New Manufacturer Builds Bikes for the Backcountry

Esker Cycles sets up shop in Columbia Falls

By Justin Franz
Anders Broste, engineer and bike builder for Esker Cycles is pictured in the company’s shop on Sept 20, 2019. Hunter D’Antuono | Flathead Beacon

COLUMBIA FALLS — Esker Cycles is just a year old but it’s already leaving its mark on the local mountain biking scene.

The Columbia Falls-based mountain biking company was established in 2018 and set up a small warehouse just north of Glacier Park International Airport this summer. The company was started by a group of cyclists interested in building bikes specifically for the mountains of Montana as well as supporting organizations protecting and maintaining trail access on public lands.

As part of that secondary mission, the company is raffling off a brand new bike to raise money for three different mountain bike trail groups in the state.

“Mountain biking as a sport requires two major things — the bikes to ride and the open spaces and trails to ride them on,” said Esker President Tim Krueger. “As a company, our goal is to have people riding mountain bikes so we need to do more than just make bikes — we need to support those that give us a place to ride.”

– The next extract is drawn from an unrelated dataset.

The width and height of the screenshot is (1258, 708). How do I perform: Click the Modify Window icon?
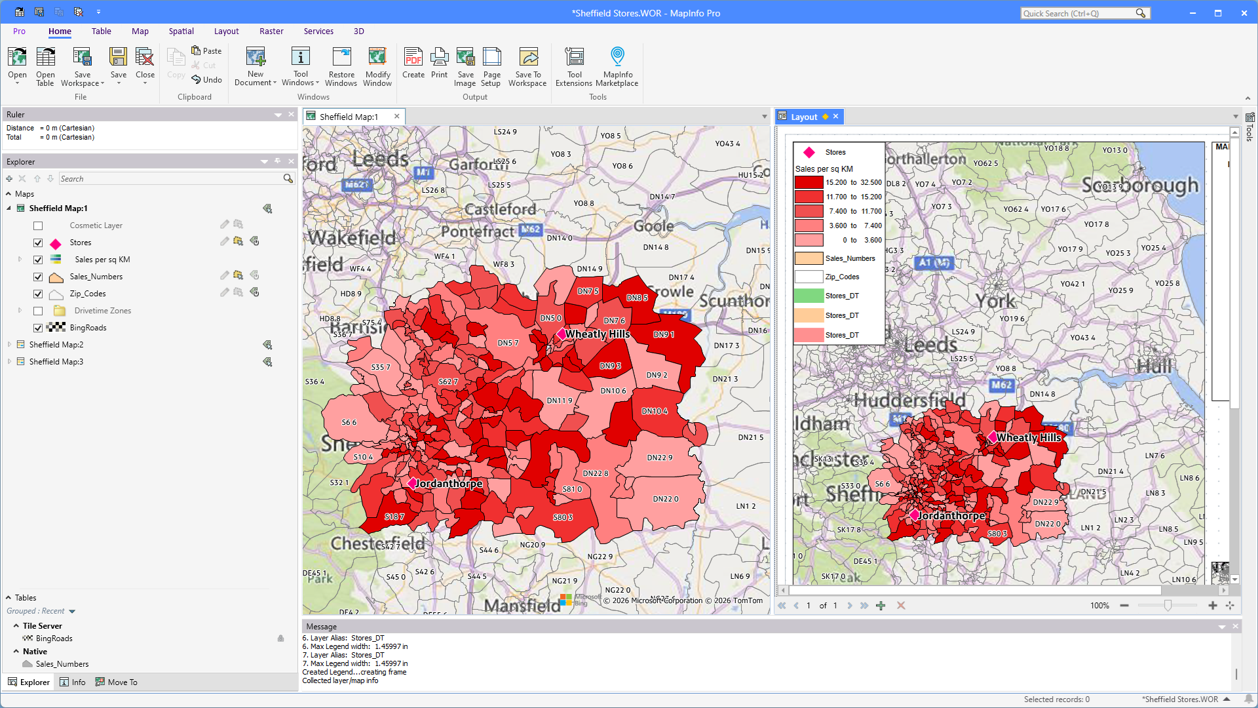377,58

Esker’s bikes are made specifically for the mountains of Montana, said the company’s engineer, warehouse manager and bike builder Anders Broste.

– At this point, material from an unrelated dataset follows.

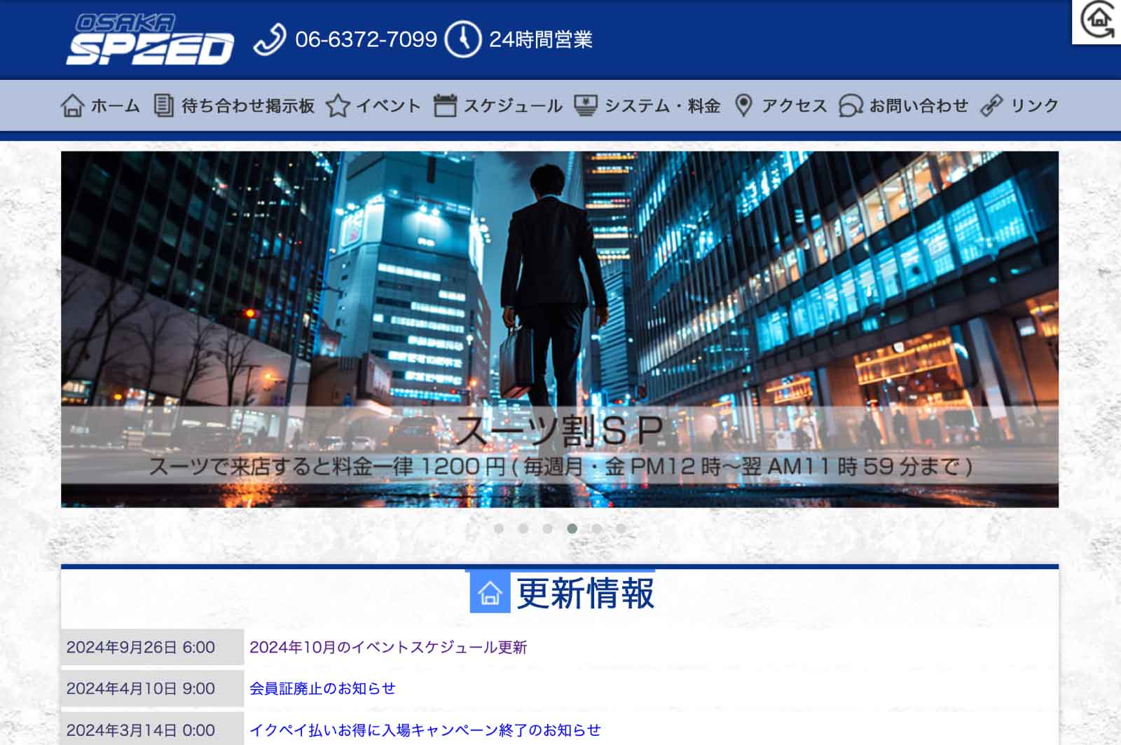Select the お問い合わせ menu entry
The width and height of the screenshot is (1121, 745).
click(918, 105)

“We want to build a bike that’s going to serve you well out in the backcountry and one that won’t have a mechanic pulling their hair out while trying to work on it,” Broste said of the company’s new Elkat bike.

The bike features a dual link suspension designed by well known “suspension wizard” Dave Weagle. The Elkat frames are made in Taiwan and then assembled at the warehouse in Columbia Falls. The assembly task usually falls to Broste, who can build a bike in about three hours. Elkat bikes sell for $4,200 and can be customized however the customer wants. The company also sells the frame to people interested in building their own.

Most of Esker’s bikes go to dealers, but the company also sells direct to consumers. Depending on the availability of parts and the frame, a customer can receive their bike in about two weeks.

Broste said the Elkat has been a popular bike and the company is already designing its next one.

One of the company’s big selling points, Broste said, is that it is based in Northwest Montana, a place with a rich biking culture and one that is appealing to bikers near and far.

“It’s a great place to build a bike brand,” he said. “We have a great biking community and a growing trail network.”

To support that network, the company established the Montana Trails Fundraiser to support groups building and maintaining new trails. Every $10 donation made from now until Oct. 20 gives the donor a chance to win a new Elkat. All the money raised will be split between the Southwest Montana Mountain Bike Association, Flathead Area Mountain Bikers and MTB Missoula.

Broste said giving back to the local scene is important to the company; more so than becoming one of the biggest bike makers in the industry.

“We think we’re bringing something really special to the market,” he said. “But we don’t want to be some big player. We just want to offer quality products.”